Medication compliance in pediatric patients ranges from 11% to 93%. At least one third of all patients fail to complete relatively short-term treatment regimens.

Psychiatry

Of the 137 patients included in the study, 32% did not show up for their first appointment.

Hypertension

Similarly, although men receiving health education learned a lot about hypertension, they were not more likely to take their medicine.

Diabetes

We conclude that compliance with the once-daily regimen was best, but that compliance with a twice-daily regimen was very similar, and both were superior to dosing three times a day.

Primary care

Seven hundred and two patients (14.5%) did not redeem 1072 (5.2%) prescriptions during the study period, amounting to 11.5% of men and 16.3% of women.

Sexual health

Eighty percent of 223 patients enrolled completed the study by returning their bottles. The rate of strict compliance with prescription instruction was 25%. The rate of noncompliance was 24%. Fifty-one percent used some intermediate amount of medication. There was no statistical difference in compliance by gender, presence or absence of symptoms, or site of enrollment.

Physiotherapy

Ultimately, this study suggests that health professionals need to understand reasons for non-compliance if they are to provide supportive care and trialists should include qualitative research within trials whenever levels of compliance may have an impact on the effectiveness of the intervention.

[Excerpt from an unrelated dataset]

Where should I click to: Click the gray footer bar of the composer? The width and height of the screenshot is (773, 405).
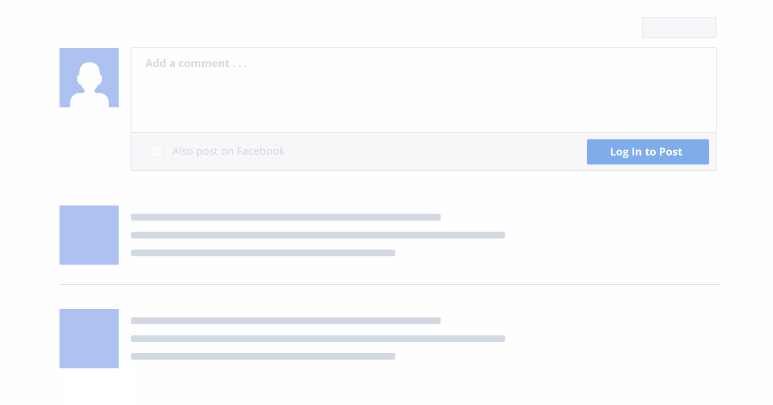423,151
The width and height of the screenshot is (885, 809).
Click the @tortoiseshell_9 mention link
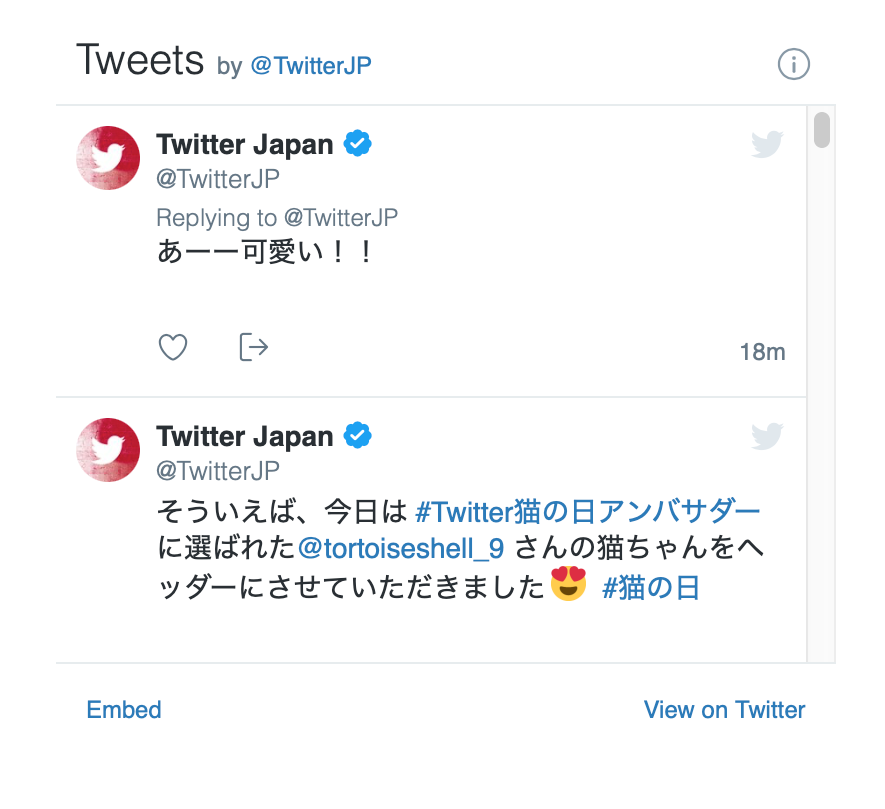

The fact that this happens is important because it is a costly waste of resources. There are many explanations for this phenomenon but they are all summarised in the findings of one study:

Studies have shown, however, that between one third and one half of all patients are non-compliant, but different authors cite different reasons for this high level of non-compliance. In this paper, the concept of compliance is questioned. It is shown to be largely irrelevant to patients who carry out a ‘cost-benefit’ analysis of each treatment, weighing up the cost/risks of each treatment against the benefits as they perceive them. Their perceptions and the personal and social circumstances within which they live are shown to be crucial to their decision-making. Thus an apparently irrational act of non-compliance (from the doctor’s point of view) may be a very rational action when seen from the patient’s point of view. The solution to the waste of resources inherent in non-compliance lies not in attempting to increase patient compliance per se, but in the development of more open, co-operative doctor-patient relationships. Donovan and Blake

What practitioners can do without waiting for policy change is to review their communication style. As Bungay Stanier has suggested it can’t be assumed that the first thing the person mentions is what is uppermost in their mind. Bungay Stanier’s suggested questions will reduce the rush to action. A rush that fails to identify the issue that the patient may feel is a greater priority than hypertension or diabetes.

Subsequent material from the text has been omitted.